Demand response technology utilizing a simulation engine to perform thermostat-based demand response simulations
Find Innovative SolutionsGenerate Solutions
Solution Overview
Problem
Grid operators face challenges in managing electrical load during periods of high energy consumption, as they need to balance customer comfort with predictable load shedding, and existing solutions often result in fluctuating energy consumption patterns that affect both comfort and load management.
Innovation Solution
An energy management server connects with customer and energy provider systems to implement a control strategy for HVAC systems, using historical data and simulation engines to optimize demand response events, ensuring predictable load reduction while maintaining customer comfort through targeted thermostat adjustments.

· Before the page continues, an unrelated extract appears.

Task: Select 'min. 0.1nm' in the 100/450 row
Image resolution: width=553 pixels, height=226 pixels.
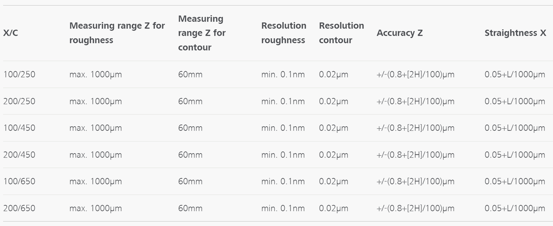Action: (283, 128)
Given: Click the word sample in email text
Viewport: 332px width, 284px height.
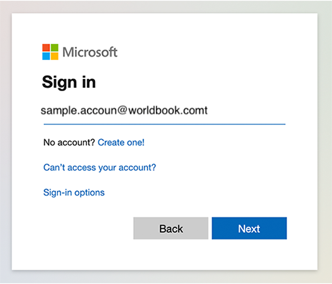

Engineering Contradictions & Design Principles
Engineering Contradiction Analysis
1Reliability
If traditional thermostat control is used to manage electrical load during high energy consumption periods, then customer comfort may be maintained, but predictable load shedding cannot be achieved
Solution Approach 1:
The system performs pre-cooling of buildings before anticipated peak demand periods by lowering thermostat setpoints in advance. This stores cooling capacity in the building thermal mass, allowing HVAC systems to be reduced or shut off during peak periods while maintaining comfort, thus achieving predictable load shedding without sacrificing customer comfort.
Solution Approach 2:
The system dynamically adjusts thermostat setpoints and HVAC operation based on real-time grid conditions, weather forecasts, and building-specific thermal characteristics. This dynamic control enables the system to maintain comfort during non-peak periods while achieving predictable load reduction during peak periods, resolving the contradiction between reliability and ease of operation.
2Productivity
If load management is implemented during high energy consumption periods, then electrical load can be controlled, but energy consumption patterns become fluctuating and unpredictable
Solution Approach 1:
By shifting energy consumption to off-peak periods through pre-cooling and advance HVAC scheduling, the system creates a more stable and predictable overall energy consumption pattern. The load is moved rather than simply reduced, maintaining stability while achieving better peak period control.
Solution Approach 2:
The system continuously monitors building temperature, outdoor conditions, grid demand signals, and HVAC performance to dynamically adjust control strategies. This feedback loop ensures that load management actions maintain stable energy consumption patterns while achieving productivity goals for load control during peak periods.
3Loss of energy
If thermostat adjustments are made to achieve load reduction, then energy consumption can be reduced during peak periods, but customer comfort may be compromised
Solution Approach 1:
The system performs pre-cooling before peak demand periods by lowering thermostat setpoints and running HVAC systems at elevated capacity. This stores thermal energy in building mass, allowing the system to reduce or suspend HVAC operation during peak periods while maintaining comfortable temperatures, thus reducing peak energy consumption without compromising comfort.
Solution Approach 2:
The system changes thermostat setpoint parameters dynamically based on the timing relative to peak demand events. During pre-cooling phases, setpoints are lowered below normal comfort ranges; during peak reduction phases, setpoints are adjusted to maintain comfort while minimizing energy use. These parameter changes enable energy reduction without permanent comfort compromise.
Data Source
AI summary
Methods, systems, and apparatus, including computer programs encoded on a computer storage medium, for performing a thermostat-based demand response event. In one aspect, a method includes accessing, for sites, historical readings of HVAC activity, indoor temperature, and outdoor temperature and building a model for each of the sites using the historical readings of HVAC activity, indoor temperature, and outdoor temperature. The method also includes using a simulation engine to achieve a target load shed and load reduction shape for a thermostat-based demand response event, and performing the thermostat-based demand response event based on results of the simulation engine.